Une critique vigoureuse du capitalisme mondialisé
Le pape François n’hésite pas à nommer les responsabilités. Dans Evangelii Gaudium, il affirme sans détour :
« Cette économie tue. »
Dénonçant l’« idolâtrie de l’argent » et la « mondialisation de l’indifférence », il s’attaque à un système qui place le profit au-dessus de la dignité humaine. Il critique la dérégulation financière, les politiques d’austérité, et la « culture du déchet » qui relègue les personnes fragiles à l’invisibilité.
Cette posture lui vaut l’adhésion de nombreux mouvements sociaux et de théologiens engagés, mais aussi des critiques acerbes, notamment dans les milieux catholiques conservateurs et libéraux, aux États-Unis ou en Europe, qui l’accusent de trop politiser l’Évangile. François, pour sa part, assume ce positionnement comme une fidélité au Christ et aux pauvres, et non comme un agenda idéologique.
Fratelli tutti
: un projet de fraternité universelle
En 2020, en pleine pandémie, le pape publie Fratelli tutti, encyclique sur la fraternité humaine et l’amitié sociale. Il y plaide pour une mondialisation de la solidarité, contre les replis nationalistes, les murs, les discours de haine. Il propose un autre regard sur la politique, vue non comme la conquête du pouvoir, mais comme un service du bien commun, des pauvres, et de la paix.
Cette encyclique prolonge Laudato si’ et articule une vision cohérente de l’agir chrétien dans le monde globalisé. François y fait l’éloge du dialogue interreligieux, de la rencontre avec l’autre, et appelle à désarmer les logiques de domination au profit de l’écoute mutuelle.
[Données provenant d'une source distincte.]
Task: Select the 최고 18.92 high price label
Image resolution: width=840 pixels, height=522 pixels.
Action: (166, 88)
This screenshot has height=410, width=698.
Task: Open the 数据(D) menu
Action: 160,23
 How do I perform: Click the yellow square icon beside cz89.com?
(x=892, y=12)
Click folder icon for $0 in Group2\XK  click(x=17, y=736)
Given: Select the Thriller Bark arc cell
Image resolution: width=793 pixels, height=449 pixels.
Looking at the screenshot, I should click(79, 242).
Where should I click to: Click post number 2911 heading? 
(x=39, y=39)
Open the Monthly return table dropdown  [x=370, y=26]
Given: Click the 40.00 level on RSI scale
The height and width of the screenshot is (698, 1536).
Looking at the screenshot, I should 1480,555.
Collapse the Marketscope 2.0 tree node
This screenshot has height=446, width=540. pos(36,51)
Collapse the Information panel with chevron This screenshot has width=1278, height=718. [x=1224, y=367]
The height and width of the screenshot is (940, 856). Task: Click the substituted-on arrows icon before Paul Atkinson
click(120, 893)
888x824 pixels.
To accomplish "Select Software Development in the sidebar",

Le texte, inspiré notamment par sa rencontre avec l’imam d’Al-Azhar en 2019, marque une étape importante dans le rapprochement entre le catholicisme et l’islam sur le terrain de l’éthique sociale.
Une autorité morale, un style pastoral
Si François n’a pas inventé les principes de la doctrine sociale de l’Église – posés dès Rerum Novarum en 1891 –, il leur donne un nouveau souffle, une nouvelle audience, en s’exprimant dans un langage simple, accessible, incarné. Il préfère les gestes aux discours, les visites de terrain aux grands colloques. Il ne prétend pas imposer une vision dogmatique, mais ouvrir des chemins, à travers une Église en dialogue avec le monde.
Son autorité morale est reconnue bien au-delà du monde catholique. François s’adresse aux croyants comme aux non-croyants, comme en témoigne la récente exhortation Laudate Deum (2023), dans laquelle il interpelle la communauté internationale sur les urgences climatiques.
Un renouveau durable ?
Reste à savoir si ce renouveau de l’enseignement social survivra à son pontificat. François a ouvert des brèches, redonné une visibilité à des intuitions anciennes, et repositionné l’Église dans les grands débats contemporains. Mais ces orientations suscitent aussi des résistances, internes comme externes, notamment au sein d’une institution encore très marquée par les tensions idéologiques.
Quoi qu’il en soit, en ces temps d’incertitude, de crise climatique, de fragmentation sociale, la voix du pape François résonne comme celle d’un acteur moral singulier, insistant sans relâche sur la nécessité de bâtir un monde plus juste, plus fraternel et plus humain.